UPDATE: Judge: Apt. where children allegedly beaten a "house of horror"

Posted: Updated:
CHATTANOOGA -

(WRCB) – Calling the victims' apartment a 'house of horrors,' a Hamilton County General Sessions Court Judge has sent to a grand jury charges of murder, attempted murder and child abuse against Patricia Brewer and her former live-in boyfriend Kenneth Coleman.

Brewer's 4-year-old son Tyreke Evans was pronounced dead December 19, after she and Coleman took him and his 3-year-old Donamiche to Children's Hospital. Donamiche would spend at least four days in intensive care, under the protective custody of Tennessee's Department of Children's Services, before his release to family members, as yet unidentified.

In the couple's preliminary hearing Tuesday, Chattanooga Det. Jay Montgomery testified that Coleman and Brewer first claimed Tyreke had fallen down the stairs, but that Brewer had caught him mid-fall.

Coleman later admitted to striking the boys with a belt, and Brewer later claimed that she hadn't been at home when the boys were injured, at least five hours before they were brought to the hospital, Det. Montgomery testified.

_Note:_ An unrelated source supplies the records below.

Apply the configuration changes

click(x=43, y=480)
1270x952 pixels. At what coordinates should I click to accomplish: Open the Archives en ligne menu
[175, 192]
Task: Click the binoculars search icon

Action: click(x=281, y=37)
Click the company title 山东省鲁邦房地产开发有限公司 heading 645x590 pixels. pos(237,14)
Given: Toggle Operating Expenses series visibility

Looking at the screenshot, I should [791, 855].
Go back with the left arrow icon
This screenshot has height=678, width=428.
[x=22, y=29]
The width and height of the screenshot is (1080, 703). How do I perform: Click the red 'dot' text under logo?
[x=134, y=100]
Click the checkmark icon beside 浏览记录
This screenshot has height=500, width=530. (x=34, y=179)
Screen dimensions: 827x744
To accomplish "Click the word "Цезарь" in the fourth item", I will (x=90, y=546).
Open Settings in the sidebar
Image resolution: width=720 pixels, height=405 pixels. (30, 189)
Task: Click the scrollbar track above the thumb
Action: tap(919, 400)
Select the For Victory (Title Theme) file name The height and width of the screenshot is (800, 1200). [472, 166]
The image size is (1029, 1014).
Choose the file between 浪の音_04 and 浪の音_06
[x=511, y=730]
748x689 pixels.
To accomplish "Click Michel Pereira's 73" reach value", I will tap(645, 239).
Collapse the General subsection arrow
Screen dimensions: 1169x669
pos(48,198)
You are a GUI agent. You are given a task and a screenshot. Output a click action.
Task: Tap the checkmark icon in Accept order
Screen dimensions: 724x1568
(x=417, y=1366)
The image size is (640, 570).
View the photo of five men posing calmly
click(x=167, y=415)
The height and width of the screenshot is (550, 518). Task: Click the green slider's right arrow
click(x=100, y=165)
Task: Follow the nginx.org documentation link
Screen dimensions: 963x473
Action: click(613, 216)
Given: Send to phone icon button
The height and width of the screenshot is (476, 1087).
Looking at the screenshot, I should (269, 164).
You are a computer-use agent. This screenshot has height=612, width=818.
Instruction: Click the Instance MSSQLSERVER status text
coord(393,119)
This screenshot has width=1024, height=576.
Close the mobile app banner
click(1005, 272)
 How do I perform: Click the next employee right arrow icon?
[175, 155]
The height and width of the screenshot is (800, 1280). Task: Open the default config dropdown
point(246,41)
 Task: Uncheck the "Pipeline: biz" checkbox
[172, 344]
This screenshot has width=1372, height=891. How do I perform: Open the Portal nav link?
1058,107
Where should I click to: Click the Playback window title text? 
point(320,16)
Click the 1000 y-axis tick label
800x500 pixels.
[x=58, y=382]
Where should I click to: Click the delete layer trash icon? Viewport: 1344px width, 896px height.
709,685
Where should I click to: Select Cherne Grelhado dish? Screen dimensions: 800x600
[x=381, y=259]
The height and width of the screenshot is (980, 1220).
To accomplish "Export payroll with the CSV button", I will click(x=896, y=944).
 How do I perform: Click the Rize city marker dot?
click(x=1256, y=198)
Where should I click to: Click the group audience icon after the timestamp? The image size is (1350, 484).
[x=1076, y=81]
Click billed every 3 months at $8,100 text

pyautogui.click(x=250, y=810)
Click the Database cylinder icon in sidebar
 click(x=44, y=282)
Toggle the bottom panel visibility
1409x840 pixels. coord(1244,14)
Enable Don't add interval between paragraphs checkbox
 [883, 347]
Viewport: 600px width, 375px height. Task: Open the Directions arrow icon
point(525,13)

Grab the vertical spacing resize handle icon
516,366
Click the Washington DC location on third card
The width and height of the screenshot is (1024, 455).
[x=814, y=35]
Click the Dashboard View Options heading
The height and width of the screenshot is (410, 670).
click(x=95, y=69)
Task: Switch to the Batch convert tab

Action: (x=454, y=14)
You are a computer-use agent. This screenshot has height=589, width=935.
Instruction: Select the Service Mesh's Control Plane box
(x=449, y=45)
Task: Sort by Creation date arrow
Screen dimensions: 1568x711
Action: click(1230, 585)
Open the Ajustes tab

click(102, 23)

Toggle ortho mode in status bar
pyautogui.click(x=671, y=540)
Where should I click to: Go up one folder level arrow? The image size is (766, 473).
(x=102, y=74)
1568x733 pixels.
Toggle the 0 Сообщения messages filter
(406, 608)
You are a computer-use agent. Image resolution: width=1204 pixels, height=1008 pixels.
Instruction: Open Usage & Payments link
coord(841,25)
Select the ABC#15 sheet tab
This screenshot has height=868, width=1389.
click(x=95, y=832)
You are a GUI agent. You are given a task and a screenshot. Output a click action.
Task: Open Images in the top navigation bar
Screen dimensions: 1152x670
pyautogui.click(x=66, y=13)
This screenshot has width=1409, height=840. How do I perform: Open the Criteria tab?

"Our position has always been that Miss Brewer is more involved in this incident that she's been willing to acknowledge," Coleman's attorney Bill Speek says.

Det. Montgomery reiterated to prosecutors and defense attorneys that Brewer changed her account of the incidents after she was taken into custody, handcuffed, read her rights, and informed that a homicide investigation was underway.

"In her interviews, in her writings, she is likely doing anything she can to put Mr. Coleman in jail," Speek tells reporters following the hearing.

Should the grand jury return indictments, Speek adds, he will file motions for separate trials.

Under direct questioning, Det. Montgomery confirms that Tennessee's Department of Children's Services began looking into the boys' welfare November 14, following a complaint that Brewer had been neglecting their care and that illegal drugs were used in their presence.

DCS received a subsequent complaint December 8 that the boys were suffering from dehydration, under Coleman's care.

Citing Tennessee's privacy laws, Judge David Bales declined to allow Montgomery, prosecutors or defense attorneys to reveal who made the complaints, or how DCS caseworkers had addressed them in the days prior to Tyreke's death. A DCS caseworker had been sworn in as a possible witness prior to the hearing, but was not called to testify.

"I believe some of the DCS information could be exculpatory," Speek says. "If they (the facts) are, then we'll eventually get them."

"If they were bad, we'd already have them."

The Hamilton County Medical Examiner's preliminary report cites 'multiple blunt force trauma' as the cause of Tyreke's death. It indicates brain swelling, lacerations to the liver and kidneys, cracked ribs and numerous bruises. Some scars and discolorations indicate some injuries were old enough to have started healing.

Under cross-examination by Speek, Det. Montgomery conceded he hasn't yet sought clarification, as to when those previous injuries might have been inflicted. Speek confirms that information will be critical to his Coleman's defense.

"My client's only known her (Brewer) since October," Speek says. "And within 60 days this child (Tyreke) is significantly hurt."

"But his injuries, we expect, to be pre-existing to his relationship with her."